As of version 5.0.5, Iguana creates .log files with read-access granted to all users, while allowing only the owner to write to them (0644 for you old-schoolers).  Previously it would only grant read/write access to the owner, letting no one else access the files at all (0600).  This change does not introduce a security concern, however, since Iguana has always created the logs folder such that only its owner can reach the log files (0700)—if you created the logs folder yourself, you may want to check what access it grants.

Locking Down Access

If you created the logs folder yourself, you may want to deny access to anyone but the owner (chmod 0700 path/to/logs).  If you allowed Iguana to create this folder, this is already done for you.  Use “ls -ld path/to/logs” to verify; you should see something like “drwx——” for the logs folder.

Granting Access to a Group

Typically in cases where you want to share files with other users, you collect those users into a group.  To grant those users access to Iguana’s logs, you first change the group assigned to the logs folder (chgrp TheGroup path/to/logs), then you allow that group to enter but not modify the folder (chmod 0750 path/to/logs).  You don’t have to change the group name attached to each .log file; once in the folder, any user can read the logs.

References

The above examples should work on most Unixes; if they don’t work, your manual should be very helpful.  E.g., “man 1 chmod” will tell you all about those magic numbers above, and give you alternatives like “chmod g+rx path/to/logs” for granting read/enter permission to the log folder’s group.

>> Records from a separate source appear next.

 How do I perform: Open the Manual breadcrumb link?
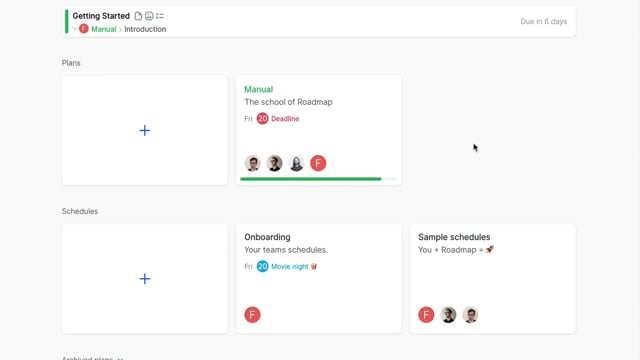point(104,29)
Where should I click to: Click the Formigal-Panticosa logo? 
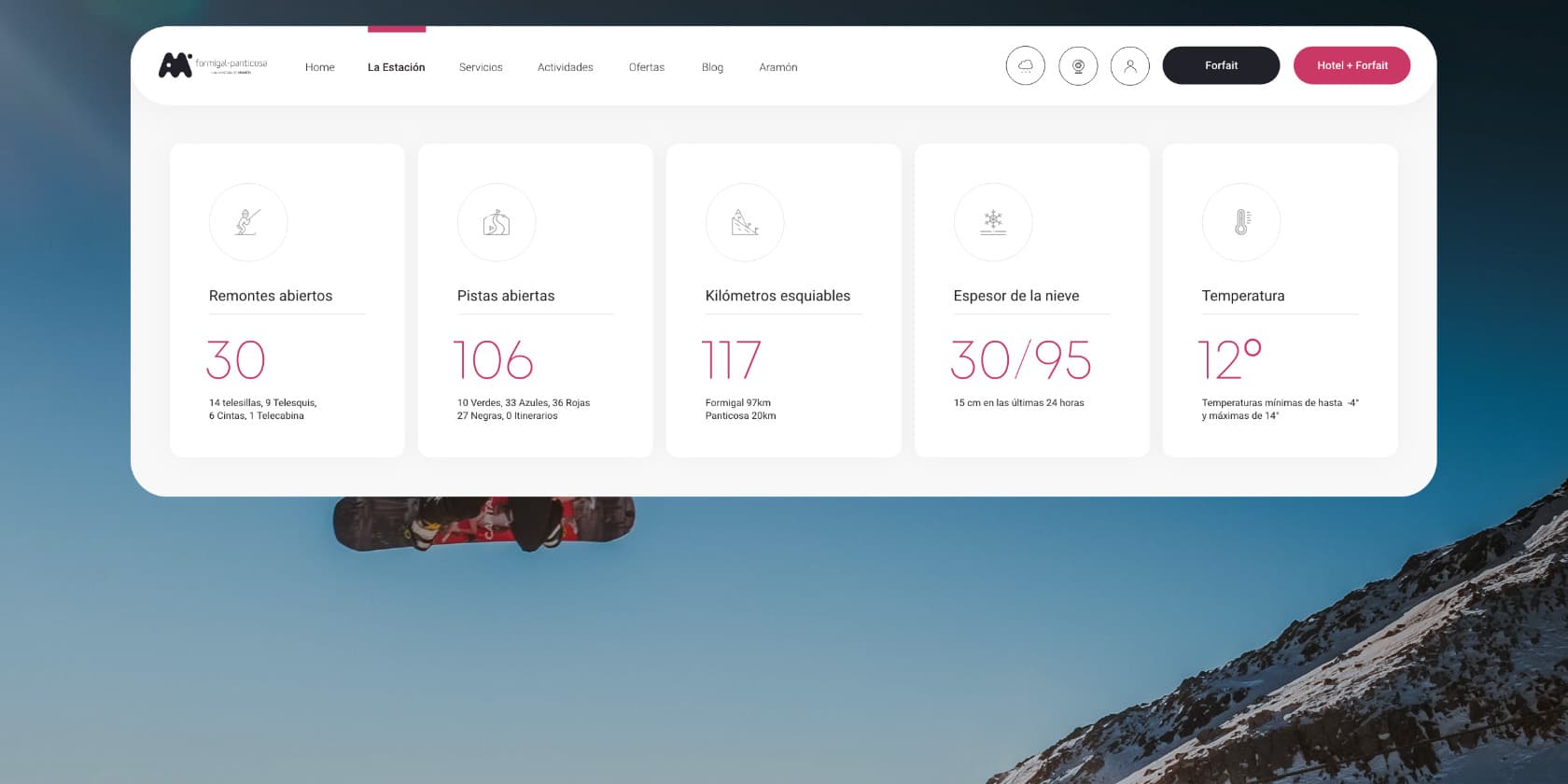click(x=213, y=65)
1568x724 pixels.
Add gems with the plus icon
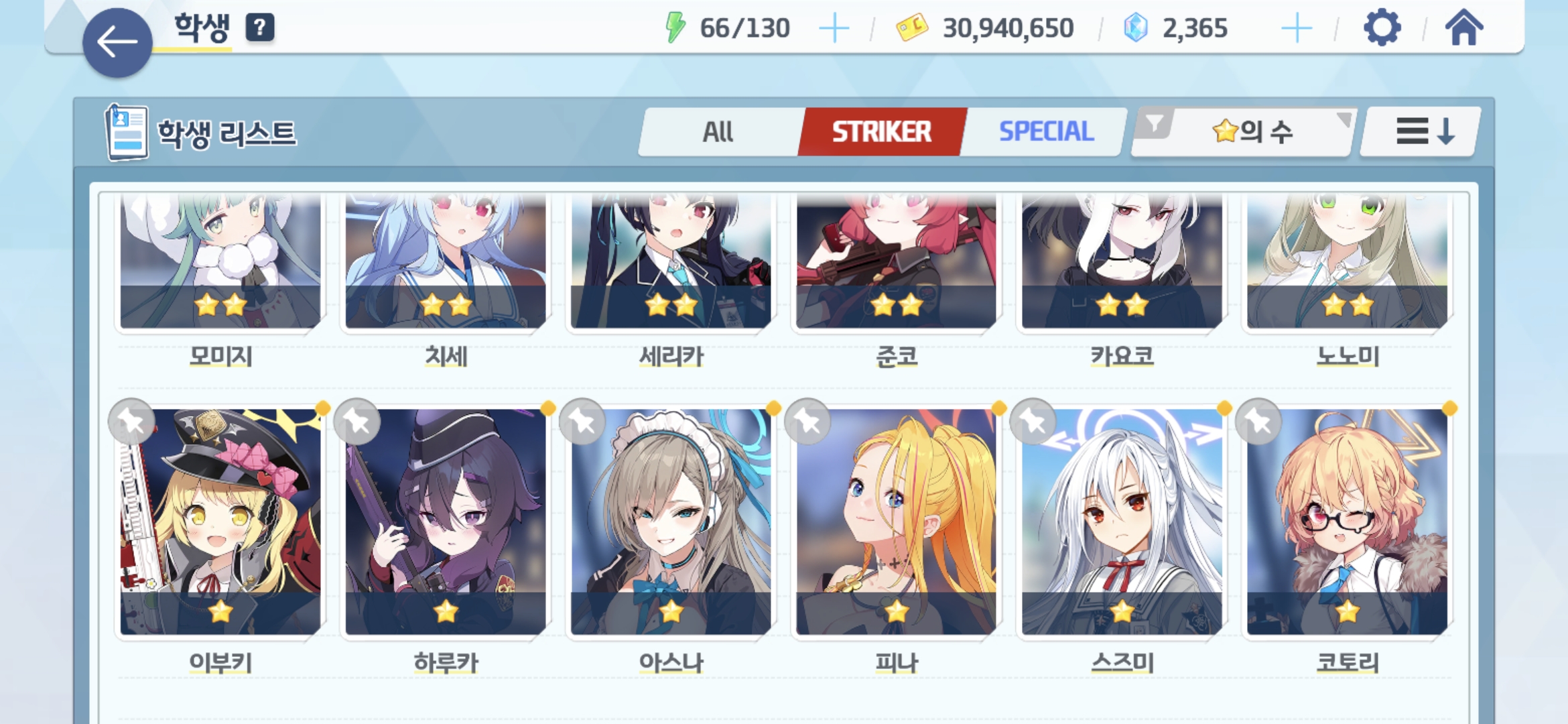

Another way to grant access to the log folder is with Access Control Lists, or ACLs.  I never use them myself, but they are more flexible than the simpler, traditional Unix model describe above (ACLs are not universally supported).

You can prohibit Iguana or any Unix program from creating files with permissions you don’t like.  The “umask” command (man 1 umask) can be told which permissions not to allow.  Typically this is set to 022 (no write permission for group or other).  E.g., if you change that to 026 before running Iguana, Iguana will also not create files that “other” users can read (users who don’t own the file, or who are not in the group assigned to the file).  Use care with this as umask applies to every file Iguana creates, not just log files.  See your Unix manual for details.